My experiences with Voodoo began about 1983 or 1984. I had been involved with the "occult" for many years and had been in, or on the fringes of, a number of organized groups... I began to withdraw from these association. I had come to the growing, and disappointing, realization that while most so-called "magical orders" claimed to teach and practice magic, almost none of them did so.

The result was that, probably like the majority of people involved in esoteric disciplines, I began to practice alone or with a very few selected partners.

I have had psychic experiences since I was quite small. In fact, the inability of my Presbyterian minister or Sunday school teachers to answer my questions about these (Presbyterianism is radically non-mystical) was what started my interest in the occult. During the intervening years I had become adept at tarot card divination, astrology, pendulum dowsing, and trance work. I spent a brief period as a professional psychic and a much longer period giving readings for businesses (something I still do).

I mention this to make it clear that, when the events I am about to describe began, I was not a novice. Further, at the time, I had no interest in Voodoo whatsoever. What little I had read about it rather turned me off.

I was sensing an impending change. I was working at a job in the broadcasting industry for which I had had high hopes. Unfortunately the business situation was going downhill, not just for me, but for people all over the country.

One night in the midst of this, I performed a ritual to cleanse the atmosphere...and performed an evocation of what I then considered to be a "familiar spirit" called Orox.

I used a professionally made and balanced dowser's pendulum for basic communication during this exercise. The pendulum gives positive/negative answers as well as measuring degrees of "intensity" regarding the subject inquired about.

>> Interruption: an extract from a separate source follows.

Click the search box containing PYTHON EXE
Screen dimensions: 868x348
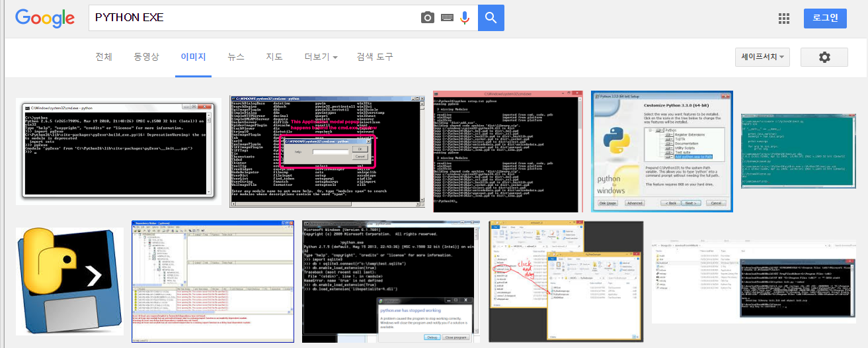coord(255,18)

I was informed that I had better be prepared for a move, since the situation I was in was unstable... Furthermore, I was to get in touch with another energy — or order of beings, it was unclear — and what's more they were calling me.

After the tedious process of getting this "revelation" I proceeded with the tedious process of finding out what the hell it meant. (People who pursue the occult for "the thrill" always tickle my funny bone.)

This was a simple process of elimination. Since I was dealing with a yes/no oracle, I needed a word or sentence to work from. I asked if a reference to what I was seeking existed in my personal library.


Was the reference in a fiction or non-fiction book?


I then began, one by one, to name the reference books on my shelves until the pendulum indicated I had named the correct one. It was Cults of The Shadow by the British author Kenneth Grant.

I opened the table of contents and went through the same process until I was told what chapter to look in, and repeated it again with the page number and then with the paragraph.

The word — and the whole answer was reduced to something that small and specific — was Ifa, a Yoruba deity name that is mentioned only briefly in an early chapter of Grant's book. Mr. Grant claimed that this was the name of the "African Venus." What's more, I can say with absolute certainty that Ifa was mentioned in no other book I owned at the time.

"Yorubas?" I thought, "Ifa?" I thought, "For god's sake, Venus?" What has this to do with my problems?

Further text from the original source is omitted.